Gran iniciativa de Badiola: un canal de la Real Sociedad en Youtube

La Real Sociedad abrió el pasado día 3 un canal en la web Youtube (http://es.youtube.com/RealSociedadFutbol). Es una buena noticia que Iñaki Badiola lleve al club a explorar las posibilidades de las nuevas tecnologías. En este canal, se podrán ver vídeos de todo tipo y de todas las secciones del club, desde los equipos inferiores a otros deportes como el hockey sobre hierba. Parece que va a estar muy presente la acción de gobierno del propio Badiola.

También se podrán ver imágenes del primer equipo de fútbol de la Real en juego, que, al final, sigue siendo lo que más nos importa a quienes seguimos estos colores txuri urdin con tanto cariño. Y estas imágenes son ahora más necesarias que nunca, porque no se televisan todos los partidos de la Real y no se podrán ver hasta que no volvamos a Primera. Como ejemplo, ya está colgado en la web un resumen del partido en Albacete.

Me gusta mucho la iniciativa. La anterior directiva, la presidida por Miguel Fuentes, María de la Peña y finalmente Juan Larzabal, no cuidó mucho la difusión de la Real a través de Internet. José Luis Astiazarán sí dedicó más tiempo a la comunicación. No se centró tanto en Internet, pero creó el Canal Real Sociedad (un programa de televisión semanal en Localia) y la desaparecida revista RS+. Pero todo eso se acabó cuando Denonerreala se hizo con el poder en el Real. Ahora Badiola parece dispuesto a dar un impulso muy serio al terreno de la comunicación. Lo ha demostrado con la web oficial y con este canal en Youtube.

Una buena medida, que servirá para que los realistas, sobre todo los que estamos fueran de Euskadi, vivamos más de cerca la actualidad de la Real.

lunes, marzo 10, 2008

"Trátame de tú"

Ayer conocí al presidente de la Real. Ayer crucé unas palabras por primera vez con Iñaki Badiola. Y la impresión fue muy buena. Le saludé en el descanso del partido. Le conté que era ya la quinta vez que viajaba para ver a la Real esta temporada, que venía desde Madrid, que en su día fundé una Peña y que hoy tengo este blog. Y me escuchó con atención y con interés. Me gustó su actitud hacia mí. No rehuyó la conversación con alguien a quien no conocía y lo primero que me dijo que me encantó: "Trátame de tú". Utilizo el usted cuando no conozco a alguien porque hay gente que se toma a mal que no le des ese trato. Pero no me gusta usarlo. Me gusta la familiaridad y la cercanía del tuteo. Iñaki Badiola me lo ofreció y me escuchó. Me gustó, la verdad es que me gustó...

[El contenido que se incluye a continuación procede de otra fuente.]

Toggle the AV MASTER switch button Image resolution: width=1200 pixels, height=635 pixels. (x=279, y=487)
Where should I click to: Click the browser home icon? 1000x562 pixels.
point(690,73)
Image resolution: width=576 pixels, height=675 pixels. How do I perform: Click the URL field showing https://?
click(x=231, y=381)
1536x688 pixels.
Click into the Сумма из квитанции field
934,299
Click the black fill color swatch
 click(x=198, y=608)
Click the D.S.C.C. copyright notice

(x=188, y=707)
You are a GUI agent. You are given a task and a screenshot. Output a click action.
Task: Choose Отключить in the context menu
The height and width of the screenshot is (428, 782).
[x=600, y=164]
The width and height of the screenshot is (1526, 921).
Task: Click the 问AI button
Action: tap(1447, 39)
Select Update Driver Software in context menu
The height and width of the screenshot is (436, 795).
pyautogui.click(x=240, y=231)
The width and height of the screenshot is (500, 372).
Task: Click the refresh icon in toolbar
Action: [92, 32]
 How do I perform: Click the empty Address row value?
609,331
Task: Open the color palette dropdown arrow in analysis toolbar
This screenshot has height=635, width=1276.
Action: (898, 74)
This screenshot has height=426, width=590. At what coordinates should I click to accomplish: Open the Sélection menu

Charlar unos momentos con el presidente de la Real (que no dudó en decirme que subimos "seguro", con la misma confianza con la que lo proclama en los medios de comunicación) es una de las ventajas de haber visto el partido desde el palco del Carlos Belmonte, una experiencia en la que también debuté. ¡Qué gozada (por utilizar la misma expresión que tanto le gusta a Badiola) el trato de la directiva del Albacete! No llevan mucho en el cargo y se han encontrado serios problemas económicos y directivos. Son buena gente y reciben a todo el mundo con los brazos abiertos. Ojalá tengan suerte y el Alba no baje a Segunda B. Lo tiene difícil, pero no imposible.

Albacete, su estadio y su gente son otro motivo por los que no me gustaría que bajara el equipo. Es la segunda vez que voy y es la segunda vez que vuelvo encantado. El trato es magnífico y se puede animar a la Real con total libertad. Sí, hay cuatro energúmenos que mezclan deporte y política con un desconocimiento absurdo, pero en general es una ciudad maravillosamente acogedora con la Real y sus gentes. Es muy fácil ver camisetas txuri urdin por las calles durante todo el día, por el centro de la ciudad y en las cercanías del estadio. Y el club tuvo la deferencia de poner las entradas para la afición visitante a diez y quince euros, facilitando que se acercara mucha gente. ¡Qué gozada!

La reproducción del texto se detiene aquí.